Republican congressional candidate for Arizona’s 6th Congressional District, Kathleen Winn, filed a lawsuit Monday after an estimated 63,000 incorrect ballots were mailed out in Pinal County.

Talking with RSBN’s Liz Willis at gubernatorial candidate Kari Lake’s rally on Tuesday, Winn shared details about the suit, claiming 63,000 ballots in Pinal County were mailed out without local municipal races printed on them.

“Yesterday, we filed suit against Pinal County because 63,000 ballots are incorrect,” Winn said. “If you remember the last election between Biden and Trump, it was only 10,000 votes that separate those. We have five candidates running in this race.”

“The state and federal races were okay,” she said, adding that the local races were not.

Winn added that Katie Hobbs, Arizona’s secretary of state, wanted to send out supplemental ballots to fix the issue.

Winn insisted that Hobb’s proposal would create “confusion” for voters, which led her to file a lawsuit against the county.

According to AZ Central, Winn’s suit argues that Pinal County’s election staff does not have the authority to send out supplemental ballots.

Reportedly, the suit cites a 2020 case where former Maricopa County Recorder Adrian Fontes put instructions on voter pamphlets notifying voters how to correct mistakes on their ballots and instructing voters to cross out errors on the ballots for the November election.

The outlet stated that the Arizona Supreme Court ruled that Fontes lacked the authority to create new voter instructions and was ordered to remove them from the ballots. Winn is pleading with the court to prevent county officials from sending supplemental ballots and new voter instructions ahead of the state’s August primary election.

“The county recorder’s and other election officials’ authority is limited to those powers expressly or impliedly delegated to him or her by the state constitution or statutes,” the lawsuit allegedly states. “There is no statutory authority for a county to send anything other than a single ‘official ballot.'”

A day after the lawsuit was filed, the Pinal County Board of Supervisors held a meeting to address the ballot scandal where Pinal County Attorney Kent Volkmer advocated for two simultaneous elections, according to AZ Family.

The unanimously approved plan will have voters who received a flawed ballot fill out a second ballot containing the municipal races, the outlet stated. Volkmer maintained that the incorrect ballots sent are still suitable for federal, state, and county elections.

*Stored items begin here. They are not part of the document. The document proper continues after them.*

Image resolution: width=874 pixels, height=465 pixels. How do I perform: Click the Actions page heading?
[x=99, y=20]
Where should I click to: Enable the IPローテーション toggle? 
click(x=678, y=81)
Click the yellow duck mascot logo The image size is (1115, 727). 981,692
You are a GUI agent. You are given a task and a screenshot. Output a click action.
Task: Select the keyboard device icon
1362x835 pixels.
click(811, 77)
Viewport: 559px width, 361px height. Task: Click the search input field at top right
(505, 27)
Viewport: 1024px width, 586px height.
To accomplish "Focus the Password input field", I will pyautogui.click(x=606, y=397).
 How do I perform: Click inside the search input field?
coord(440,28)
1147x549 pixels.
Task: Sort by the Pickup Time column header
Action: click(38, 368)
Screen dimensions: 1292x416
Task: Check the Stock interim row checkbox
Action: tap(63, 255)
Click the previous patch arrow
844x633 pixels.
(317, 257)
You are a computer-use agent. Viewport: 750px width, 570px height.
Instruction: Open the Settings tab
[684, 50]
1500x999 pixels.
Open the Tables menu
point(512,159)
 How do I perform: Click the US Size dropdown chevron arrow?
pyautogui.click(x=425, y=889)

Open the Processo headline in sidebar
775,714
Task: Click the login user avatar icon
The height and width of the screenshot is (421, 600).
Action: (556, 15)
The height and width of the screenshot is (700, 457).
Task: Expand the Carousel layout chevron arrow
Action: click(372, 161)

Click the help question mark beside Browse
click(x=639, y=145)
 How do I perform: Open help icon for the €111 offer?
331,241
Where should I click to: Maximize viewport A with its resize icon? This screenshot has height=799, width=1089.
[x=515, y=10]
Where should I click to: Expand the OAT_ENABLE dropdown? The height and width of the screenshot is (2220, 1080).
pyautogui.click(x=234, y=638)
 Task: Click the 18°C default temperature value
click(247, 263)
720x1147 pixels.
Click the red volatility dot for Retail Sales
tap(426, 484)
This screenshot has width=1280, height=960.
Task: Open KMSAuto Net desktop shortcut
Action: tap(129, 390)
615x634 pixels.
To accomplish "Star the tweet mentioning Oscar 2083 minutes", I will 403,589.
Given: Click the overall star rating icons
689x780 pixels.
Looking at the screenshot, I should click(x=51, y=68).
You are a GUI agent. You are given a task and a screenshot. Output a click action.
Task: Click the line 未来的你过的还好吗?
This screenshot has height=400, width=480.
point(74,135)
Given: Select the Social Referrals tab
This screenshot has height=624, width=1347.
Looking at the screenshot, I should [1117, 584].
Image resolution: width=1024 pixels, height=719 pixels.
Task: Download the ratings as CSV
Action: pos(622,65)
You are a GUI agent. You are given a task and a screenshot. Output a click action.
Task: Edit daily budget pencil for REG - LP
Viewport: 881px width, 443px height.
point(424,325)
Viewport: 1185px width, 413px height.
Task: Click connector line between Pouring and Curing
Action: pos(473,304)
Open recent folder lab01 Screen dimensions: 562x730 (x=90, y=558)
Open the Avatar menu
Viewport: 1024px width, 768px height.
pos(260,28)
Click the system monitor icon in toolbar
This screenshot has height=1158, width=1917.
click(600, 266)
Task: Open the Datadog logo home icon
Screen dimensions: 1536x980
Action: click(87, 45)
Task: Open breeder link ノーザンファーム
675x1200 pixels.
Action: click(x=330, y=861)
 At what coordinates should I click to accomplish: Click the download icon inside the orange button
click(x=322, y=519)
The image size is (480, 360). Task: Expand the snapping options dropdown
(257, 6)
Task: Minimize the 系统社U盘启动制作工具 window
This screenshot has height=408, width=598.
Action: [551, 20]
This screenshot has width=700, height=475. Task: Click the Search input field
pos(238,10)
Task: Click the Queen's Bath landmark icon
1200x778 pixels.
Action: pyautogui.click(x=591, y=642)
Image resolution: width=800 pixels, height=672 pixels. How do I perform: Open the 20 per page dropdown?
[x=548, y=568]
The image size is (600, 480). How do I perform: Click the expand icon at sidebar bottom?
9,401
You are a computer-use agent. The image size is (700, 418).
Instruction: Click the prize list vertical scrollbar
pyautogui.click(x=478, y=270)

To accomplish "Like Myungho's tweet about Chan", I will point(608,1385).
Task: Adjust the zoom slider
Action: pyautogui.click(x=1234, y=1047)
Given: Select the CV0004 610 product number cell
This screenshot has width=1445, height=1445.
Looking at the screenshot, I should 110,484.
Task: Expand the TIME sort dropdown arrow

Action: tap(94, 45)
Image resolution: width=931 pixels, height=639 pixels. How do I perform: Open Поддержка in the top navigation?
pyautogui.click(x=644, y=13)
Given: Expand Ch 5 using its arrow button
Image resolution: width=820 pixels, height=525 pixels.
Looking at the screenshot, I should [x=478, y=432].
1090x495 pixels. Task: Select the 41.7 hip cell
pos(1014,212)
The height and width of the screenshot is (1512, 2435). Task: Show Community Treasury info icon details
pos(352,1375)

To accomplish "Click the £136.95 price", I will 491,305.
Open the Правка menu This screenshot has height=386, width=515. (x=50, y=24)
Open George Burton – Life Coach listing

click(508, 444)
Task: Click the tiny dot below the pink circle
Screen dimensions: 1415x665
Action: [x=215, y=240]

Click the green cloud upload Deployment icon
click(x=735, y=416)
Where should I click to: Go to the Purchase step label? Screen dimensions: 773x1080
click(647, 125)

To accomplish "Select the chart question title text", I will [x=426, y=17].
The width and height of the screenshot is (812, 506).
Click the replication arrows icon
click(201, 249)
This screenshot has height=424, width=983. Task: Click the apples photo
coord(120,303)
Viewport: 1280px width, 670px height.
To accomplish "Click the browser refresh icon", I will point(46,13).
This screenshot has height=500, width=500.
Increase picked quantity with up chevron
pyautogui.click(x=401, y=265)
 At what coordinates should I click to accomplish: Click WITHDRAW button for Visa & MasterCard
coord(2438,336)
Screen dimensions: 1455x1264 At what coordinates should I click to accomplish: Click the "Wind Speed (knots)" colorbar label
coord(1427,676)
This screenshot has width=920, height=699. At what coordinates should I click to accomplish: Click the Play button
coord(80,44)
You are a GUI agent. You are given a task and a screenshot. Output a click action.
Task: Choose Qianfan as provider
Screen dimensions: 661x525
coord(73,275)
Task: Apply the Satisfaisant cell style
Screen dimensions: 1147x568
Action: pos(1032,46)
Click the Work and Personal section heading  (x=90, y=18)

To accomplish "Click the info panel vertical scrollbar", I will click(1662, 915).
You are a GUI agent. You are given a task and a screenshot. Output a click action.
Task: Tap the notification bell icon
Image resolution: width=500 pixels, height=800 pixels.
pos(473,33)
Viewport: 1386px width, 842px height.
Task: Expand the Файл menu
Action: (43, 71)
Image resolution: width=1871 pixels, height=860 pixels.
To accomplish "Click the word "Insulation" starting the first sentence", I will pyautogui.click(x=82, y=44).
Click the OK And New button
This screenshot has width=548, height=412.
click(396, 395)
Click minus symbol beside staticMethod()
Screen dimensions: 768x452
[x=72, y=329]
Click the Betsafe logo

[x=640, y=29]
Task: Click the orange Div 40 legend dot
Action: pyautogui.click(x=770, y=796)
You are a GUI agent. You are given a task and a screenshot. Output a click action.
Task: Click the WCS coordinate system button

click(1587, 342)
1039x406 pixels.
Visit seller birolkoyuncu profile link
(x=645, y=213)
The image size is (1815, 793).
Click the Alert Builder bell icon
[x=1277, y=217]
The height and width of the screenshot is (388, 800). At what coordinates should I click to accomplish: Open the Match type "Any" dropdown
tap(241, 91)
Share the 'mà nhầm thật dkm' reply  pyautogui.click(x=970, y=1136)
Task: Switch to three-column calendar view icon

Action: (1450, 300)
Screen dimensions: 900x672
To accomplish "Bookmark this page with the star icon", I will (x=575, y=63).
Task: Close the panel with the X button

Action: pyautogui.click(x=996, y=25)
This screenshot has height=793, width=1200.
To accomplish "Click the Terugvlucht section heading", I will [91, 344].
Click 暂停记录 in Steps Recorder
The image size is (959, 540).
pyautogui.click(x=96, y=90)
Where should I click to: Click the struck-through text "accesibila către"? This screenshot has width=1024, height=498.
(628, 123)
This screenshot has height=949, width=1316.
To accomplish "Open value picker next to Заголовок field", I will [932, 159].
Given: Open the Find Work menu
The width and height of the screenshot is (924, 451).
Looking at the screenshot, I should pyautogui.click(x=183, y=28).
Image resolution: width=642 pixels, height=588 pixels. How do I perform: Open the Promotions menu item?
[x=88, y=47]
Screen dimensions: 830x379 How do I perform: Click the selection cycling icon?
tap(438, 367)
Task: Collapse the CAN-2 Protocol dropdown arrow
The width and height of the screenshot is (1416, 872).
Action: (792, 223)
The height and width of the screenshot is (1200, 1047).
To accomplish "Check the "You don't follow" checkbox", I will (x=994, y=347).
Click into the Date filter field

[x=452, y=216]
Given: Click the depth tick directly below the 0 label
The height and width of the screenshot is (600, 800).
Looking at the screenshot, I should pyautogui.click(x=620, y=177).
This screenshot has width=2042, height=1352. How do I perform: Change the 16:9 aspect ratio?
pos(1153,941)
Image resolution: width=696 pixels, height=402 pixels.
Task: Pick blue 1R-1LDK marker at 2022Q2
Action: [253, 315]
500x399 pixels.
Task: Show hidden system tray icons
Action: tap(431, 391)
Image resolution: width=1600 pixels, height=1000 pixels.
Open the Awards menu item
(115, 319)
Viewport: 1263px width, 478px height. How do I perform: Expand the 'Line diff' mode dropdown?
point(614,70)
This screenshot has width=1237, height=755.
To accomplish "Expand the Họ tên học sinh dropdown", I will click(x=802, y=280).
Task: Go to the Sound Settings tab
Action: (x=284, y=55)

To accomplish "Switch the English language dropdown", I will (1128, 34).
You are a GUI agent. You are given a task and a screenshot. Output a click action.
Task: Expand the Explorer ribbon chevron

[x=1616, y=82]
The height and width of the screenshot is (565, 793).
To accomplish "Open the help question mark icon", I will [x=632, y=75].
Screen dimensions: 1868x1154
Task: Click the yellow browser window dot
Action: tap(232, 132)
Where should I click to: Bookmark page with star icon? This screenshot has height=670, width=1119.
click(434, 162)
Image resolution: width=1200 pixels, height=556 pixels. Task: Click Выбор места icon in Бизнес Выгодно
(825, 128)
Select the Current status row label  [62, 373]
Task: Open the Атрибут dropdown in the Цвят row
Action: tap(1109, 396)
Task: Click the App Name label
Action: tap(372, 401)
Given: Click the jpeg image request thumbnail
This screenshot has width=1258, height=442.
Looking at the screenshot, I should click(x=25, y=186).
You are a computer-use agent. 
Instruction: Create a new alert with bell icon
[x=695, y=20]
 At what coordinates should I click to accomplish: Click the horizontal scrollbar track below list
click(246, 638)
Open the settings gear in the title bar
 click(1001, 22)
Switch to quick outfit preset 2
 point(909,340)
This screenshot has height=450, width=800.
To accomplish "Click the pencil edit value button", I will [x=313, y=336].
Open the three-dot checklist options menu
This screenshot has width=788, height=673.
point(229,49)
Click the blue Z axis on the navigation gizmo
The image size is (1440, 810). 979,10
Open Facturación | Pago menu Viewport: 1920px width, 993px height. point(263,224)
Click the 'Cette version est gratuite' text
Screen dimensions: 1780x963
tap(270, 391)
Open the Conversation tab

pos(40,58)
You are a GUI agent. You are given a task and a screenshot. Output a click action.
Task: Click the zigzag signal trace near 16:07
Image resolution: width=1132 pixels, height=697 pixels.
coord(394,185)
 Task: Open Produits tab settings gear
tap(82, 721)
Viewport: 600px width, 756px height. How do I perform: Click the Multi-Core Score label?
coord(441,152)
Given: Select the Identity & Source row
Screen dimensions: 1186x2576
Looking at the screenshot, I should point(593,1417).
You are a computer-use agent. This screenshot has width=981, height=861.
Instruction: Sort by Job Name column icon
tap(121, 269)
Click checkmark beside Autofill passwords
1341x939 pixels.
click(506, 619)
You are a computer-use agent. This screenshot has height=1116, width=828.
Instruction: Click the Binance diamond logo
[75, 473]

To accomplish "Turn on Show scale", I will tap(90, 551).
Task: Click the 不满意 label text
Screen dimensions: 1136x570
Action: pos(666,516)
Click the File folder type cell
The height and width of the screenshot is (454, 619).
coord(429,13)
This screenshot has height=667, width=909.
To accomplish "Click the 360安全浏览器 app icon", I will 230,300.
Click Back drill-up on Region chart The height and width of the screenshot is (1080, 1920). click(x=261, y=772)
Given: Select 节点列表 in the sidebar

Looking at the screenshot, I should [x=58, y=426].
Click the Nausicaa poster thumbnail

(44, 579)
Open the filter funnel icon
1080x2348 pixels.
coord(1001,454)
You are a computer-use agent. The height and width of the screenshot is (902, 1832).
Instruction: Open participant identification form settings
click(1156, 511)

“At this point, while it is not a perfect solution, we believe this to be the best solution,” Volkmer said. “That solution is to send out to all permanent early voters who requested an early ballot to be mailed a new ballot exclusively containing municipal races in the seven affected jurisdictions.”

Nonetheless, the ballot scandal has thrown voters into a frenzy, with many doubting the integrity of the state’s elections.

“I’m afraid. This is just crazy,” a voter named Rhonda Barber, daughter of an incorrect ballot recipient, told ABC15. “I have no answers. That’s why I’m down here, to find out what’s going on.”

The outlet mentioned that voters ineligible to vote in municipal elections received ballots with those races, giving voters more cause for concern.

“With everything going on, we have to be concerned,” voter Diane Kouchee told ABC15. “We have to be aware.”

“This is an absolute disaster which is not a Republican or Democrat issue, this hurts everyone,” Pinal County resident and candidate for Arizona attorney general Tiffany Shedd told AZ Free News. “It is a huge problem to receive a ballot for an election that we are not qualified to vote in, and to be denied the opportunity to vote in your own city’s elections Is it any wonder people are questioning whether our elections are free and fair?”

The AZ Central also reports that Judge Christopher O’Neil has set a hearing to hear Winn’s complaint for Friday morning at the Pinal County Superior Courthouse in Florence.

“The public deserves a thoughtful, legal solution,” the suit further states. “The supplemental ballot plan, rushed out hastily and in somewhat of a panic, is neither.”